My custom .Net process maps a drive with a different account than the current context. The password is stored in the config file, DPAPI encrypted with the machine key.
The code works, but I'm wondering if usage of SecureString would offer additional security. I believe the weakness below lies with the PlainBytes array and the MapPwd and MapDriveCmd strings when they are in memory in plain text.
I've done some research on SecureString, but don't quite understand if it applies here. The three local suspect variables aren't used after the code below. If I keep it as is without SecureString, will the garage collector dispose of these before the process ends?
byte[] CipherBytes = Convert.FromBase64String(ConfigurationManager.AppSettings.Get("MapPwd").Trim());
byte[] PlainBytes = ProtectedData.Unprotect(CipherBytes, null, DataProtectionScope.LocalMachine);
string MapPwd = System.Text.Encoding.UTF8.GetString(PlainBytes);
string MapDriveCmd = "/C net use " + MapLetter + " " + MapPath + " " + MapPwd + " /USER:" + MapUser + " /PERSISTENT:NO";
System.Diagnostics.Process MapDrive = System.Diagnostics.Process.Start("CMD.exe", MapDriveCmd);
MapDrive.WaitForExit();
Any additional comment on the technique in general is welcome. Thanks.

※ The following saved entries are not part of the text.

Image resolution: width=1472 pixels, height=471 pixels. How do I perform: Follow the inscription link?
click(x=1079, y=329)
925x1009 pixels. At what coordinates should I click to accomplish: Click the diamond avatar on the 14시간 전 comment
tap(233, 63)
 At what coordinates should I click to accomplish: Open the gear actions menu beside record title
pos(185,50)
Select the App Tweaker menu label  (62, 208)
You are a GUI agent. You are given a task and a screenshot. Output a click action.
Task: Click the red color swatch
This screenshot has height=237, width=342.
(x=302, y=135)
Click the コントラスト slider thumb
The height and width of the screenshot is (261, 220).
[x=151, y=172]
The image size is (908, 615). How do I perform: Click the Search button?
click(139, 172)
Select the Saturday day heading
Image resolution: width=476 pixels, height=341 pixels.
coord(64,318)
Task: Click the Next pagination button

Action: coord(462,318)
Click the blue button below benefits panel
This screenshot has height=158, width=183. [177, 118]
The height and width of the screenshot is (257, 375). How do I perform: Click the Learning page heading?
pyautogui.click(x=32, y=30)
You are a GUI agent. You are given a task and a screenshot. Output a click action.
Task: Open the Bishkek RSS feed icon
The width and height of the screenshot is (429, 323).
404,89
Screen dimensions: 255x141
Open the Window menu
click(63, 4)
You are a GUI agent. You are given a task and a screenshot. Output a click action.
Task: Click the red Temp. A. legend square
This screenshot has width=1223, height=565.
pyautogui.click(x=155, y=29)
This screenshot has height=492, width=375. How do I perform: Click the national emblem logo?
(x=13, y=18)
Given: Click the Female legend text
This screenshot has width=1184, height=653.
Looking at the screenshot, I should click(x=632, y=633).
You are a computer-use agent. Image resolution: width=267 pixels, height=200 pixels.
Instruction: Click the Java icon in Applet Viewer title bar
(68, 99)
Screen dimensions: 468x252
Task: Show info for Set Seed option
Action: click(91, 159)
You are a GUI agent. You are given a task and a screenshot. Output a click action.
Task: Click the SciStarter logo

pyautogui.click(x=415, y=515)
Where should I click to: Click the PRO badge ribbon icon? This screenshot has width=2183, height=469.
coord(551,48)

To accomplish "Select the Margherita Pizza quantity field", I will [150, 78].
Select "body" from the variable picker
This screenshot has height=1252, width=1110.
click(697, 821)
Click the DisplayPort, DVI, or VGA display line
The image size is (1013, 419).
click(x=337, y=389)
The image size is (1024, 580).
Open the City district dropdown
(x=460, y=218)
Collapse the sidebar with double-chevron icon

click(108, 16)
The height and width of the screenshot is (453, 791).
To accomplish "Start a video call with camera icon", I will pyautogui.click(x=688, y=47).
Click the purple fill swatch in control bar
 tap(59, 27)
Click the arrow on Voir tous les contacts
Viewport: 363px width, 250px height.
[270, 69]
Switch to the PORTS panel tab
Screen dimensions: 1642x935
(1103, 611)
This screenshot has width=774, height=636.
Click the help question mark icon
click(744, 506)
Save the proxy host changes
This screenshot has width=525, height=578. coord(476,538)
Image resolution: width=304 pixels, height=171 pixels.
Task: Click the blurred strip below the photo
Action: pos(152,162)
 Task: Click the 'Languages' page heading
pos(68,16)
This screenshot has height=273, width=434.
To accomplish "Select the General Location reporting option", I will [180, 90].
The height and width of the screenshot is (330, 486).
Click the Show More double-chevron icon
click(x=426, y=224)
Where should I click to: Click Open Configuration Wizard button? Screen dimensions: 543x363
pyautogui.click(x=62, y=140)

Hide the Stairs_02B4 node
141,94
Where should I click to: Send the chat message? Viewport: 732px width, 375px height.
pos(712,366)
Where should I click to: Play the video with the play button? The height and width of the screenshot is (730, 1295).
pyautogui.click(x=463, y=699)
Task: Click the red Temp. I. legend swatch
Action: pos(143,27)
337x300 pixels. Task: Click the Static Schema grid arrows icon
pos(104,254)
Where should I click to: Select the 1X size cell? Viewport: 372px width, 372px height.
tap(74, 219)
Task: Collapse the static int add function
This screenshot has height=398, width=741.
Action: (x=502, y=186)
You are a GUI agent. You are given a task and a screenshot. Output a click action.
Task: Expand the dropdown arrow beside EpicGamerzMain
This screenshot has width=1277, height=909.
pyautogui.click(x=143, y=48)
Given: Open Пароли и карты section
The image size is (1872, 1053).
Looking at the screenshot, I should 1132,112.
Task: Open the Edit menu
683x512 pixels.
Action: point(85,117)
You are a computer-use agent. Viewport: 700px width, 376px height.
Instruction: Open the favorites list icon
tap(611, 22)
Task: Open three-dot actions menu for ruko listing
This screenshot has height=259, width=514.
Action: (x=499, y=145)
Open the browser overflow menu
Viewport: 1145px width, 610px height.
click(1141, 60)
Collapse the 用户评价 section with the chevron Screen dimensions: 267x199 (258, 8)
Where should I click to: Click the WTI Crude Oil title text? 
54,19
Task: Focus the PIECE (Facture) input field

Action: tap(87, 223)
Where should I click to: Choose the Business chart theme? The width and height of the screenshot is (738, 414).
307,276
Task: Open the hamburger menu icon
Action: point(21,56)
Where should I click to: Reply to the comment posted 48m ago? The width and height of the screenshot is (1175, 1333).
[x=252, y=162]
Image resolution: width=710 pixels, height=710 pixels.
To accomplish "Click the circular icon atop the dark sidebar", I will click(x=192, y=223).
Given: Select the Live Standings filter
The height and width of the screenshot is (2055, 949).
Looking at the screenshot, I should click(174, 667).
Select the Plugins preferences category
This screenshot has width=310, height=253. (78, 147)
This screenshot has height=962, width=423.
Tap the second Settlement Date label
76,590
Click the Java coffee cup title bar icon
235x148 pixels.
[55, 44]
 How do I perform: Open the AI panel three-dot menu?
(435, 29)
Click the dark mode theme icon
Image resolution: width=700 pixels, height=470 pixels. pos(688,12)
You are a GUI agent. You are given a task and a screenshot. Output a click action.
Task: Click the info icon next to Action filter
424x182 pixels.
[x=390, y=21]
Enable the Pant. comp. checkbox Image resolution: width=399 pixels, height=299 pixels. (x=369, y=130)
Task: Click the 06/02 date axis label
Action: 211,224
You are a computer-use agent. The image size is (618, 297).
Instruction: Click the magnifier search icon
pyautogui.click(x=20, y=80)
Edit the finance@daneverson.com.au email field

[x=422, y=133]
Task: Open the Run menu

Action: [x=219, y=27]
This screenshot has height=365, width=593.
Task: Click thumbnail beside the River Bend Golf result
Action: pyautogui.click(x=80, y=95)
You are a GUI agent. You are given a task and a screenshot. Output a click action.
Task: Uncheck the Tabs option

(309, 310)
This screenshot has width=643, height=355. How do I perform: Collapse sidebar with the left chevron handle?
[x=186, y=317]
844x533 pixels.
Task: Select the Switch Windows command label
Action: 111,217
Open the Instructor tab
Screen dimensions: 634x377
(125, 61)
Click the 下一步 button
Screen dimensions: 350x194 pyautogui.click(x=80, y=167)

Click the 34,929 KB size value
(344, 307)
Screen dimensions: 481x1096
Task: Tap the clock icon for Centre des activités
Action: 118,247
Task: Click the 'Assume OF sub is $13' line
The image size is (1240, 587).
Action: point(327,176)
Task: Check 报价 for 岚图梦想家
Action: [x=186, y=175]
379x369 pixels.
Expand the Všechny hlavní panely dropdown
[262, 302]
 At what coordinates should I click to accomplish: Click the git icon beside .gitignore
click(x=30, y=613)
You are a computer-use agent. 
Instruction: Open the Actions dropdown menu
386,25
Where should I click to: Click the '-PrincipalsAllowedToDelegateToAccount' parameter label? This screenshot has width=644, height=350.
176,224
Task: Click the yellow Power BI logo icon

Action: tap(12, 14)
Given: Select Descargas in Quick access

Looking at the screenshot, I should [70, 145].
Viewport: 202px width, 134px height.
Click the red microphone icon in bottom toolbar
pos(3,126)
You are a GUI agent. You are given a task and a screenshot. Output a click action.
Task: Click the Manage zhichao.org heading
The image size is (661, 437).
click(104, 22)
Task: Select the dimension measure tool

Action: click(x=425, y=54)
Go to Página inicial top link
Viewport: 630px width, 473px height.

Using SecureString is not going to be very beneficial in your case.
The purpose of SecureString is to provide a way for data to be garbage collected when no longer needed, so that the data doesn't linger in RAM. If the data was kept around, someone could use a debugger (or other similar method) to inspect the processes allocations and potentially get the result.
DPAPI simply isn't very secure. It's not bad...but it's a reversible algorithm. It's far better to use one-way hashing algorithms. However, you cannot do that in this use case. Since you're using DPAPI, any other user of the PC probably has the ability to read your config file. If they can read the config file, and since you're using the machine key, that use can easily decrypt your password by simply calling ProtectedData.Unprotect()
To make this more secure, don't use passwords. If possible, grant permission to an AD machine account or managed service account.